Toda novela es, en cierto modo, autobiográfica, y la referencia a estos jóvenes artistas no es otra cosa que un pequeño homenaje a todas aquellas personas para las cuales el arte es y seguirá siendo no un modo, sino una forma de vida. 

Usted es magistrado. No hay nada más en las antípodas para escribir un libro como este que un hombre de leyes. ¿Qué le empujó a hacerlo?

Antes de publicar esta novela he escrito varios libros y artículos jurídicos. No tiene nada que ver. Es algo diferente, aunque también enriquecedor. Pero, entre un trabajo jurídico y la literatura hay o debe hacer diferencia. Aunque lo jurídico también tiene vida porque ofrece respuesta a problemas cotidianos. En la literatura no se trata de ofrecer, sino tal vez de crear esos problemas.

Lo que he hecho en esta novela es plasmar las reflexiones que durante los últimos años me han ido surgiendo durante mis estancias en París, en Ciudad de México, en Belgrado o en Barcelona. Todo lo iba apuntando en una pequeña libreta. Y lo sigo haciendo.

Como digo en el libro, para escribir es necesario salir al exterior, conversar con desconocidos, perderse por las calles de cualquier ciudad, vivir al fin y al cabo.

Y un día, el menos pensado, tomas asiento y comienzas a dar forma a la piedra bruta.

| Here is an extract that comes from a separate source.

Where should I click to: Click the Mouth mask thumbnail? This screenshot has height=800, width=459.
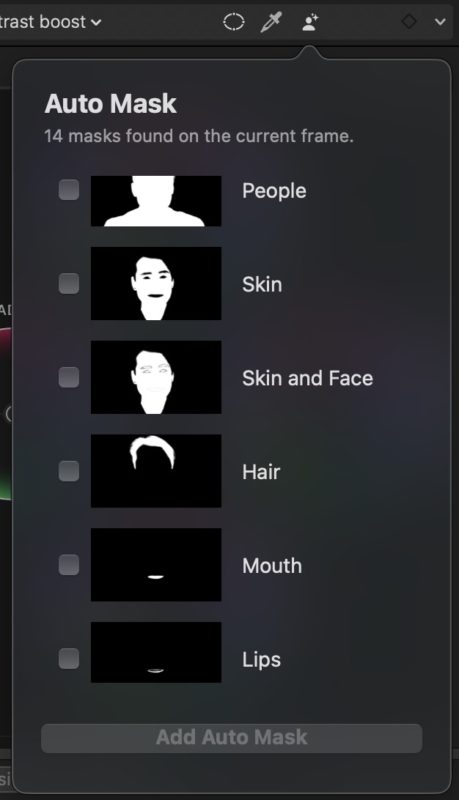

Usted maneja dos lenguajes. Uno de precisión, el jurídico, y otro libre, el literario. ¿Cuál es el más fácil? 

He de decir que no estoy muy de acuerdo con esta afirmación. El lenguaje jurídico es preciso, pero en el ámbito propio de una ciencia basada en dogmas, conceptos e instituciones.

Aunque deja espacio a la creatividad, siempre en el marco cerrado y estable de las bases sustanciales de una materia. La seguridad jurídica y la igualdad imponen estas condiciones.

El lenguaje literario, sin embargo, es o ha de ser mucho más preciso que el jurídico, porque mientras que este último procede de la razón, el primero lo hace de la emoción, y no hay nada más difícil que expresar las emociones.

Es cierto que muchos escritores siguen defendiendo la idea de la generación beat de que corregir y reescribir es una traición hacia uno mismo.

Yo creo que es un error, pues sería tanto como afirmar que la música de Bach no era sincera porque de vez en cuando el maestro cambiaba una nota del pentagrama al leerlo por segunda vez. 

¿Se atreve a dar una conclusión de lo que es “En busca de la irrealidad”?

No sólo cada libro posee su propia singularidad, sino que el mismo libro puede llegar a ser muchos libros dependiendo del momento en que el lector lo abra. Es lo mágico de la literatura.

Sin duda me atrevería a dar una conclusión de lo que significa este libro, pero estaría condicionando a quienes todavía no lo han leído. Prefiero no privarles de su derecho a la reflexión íntima y personal.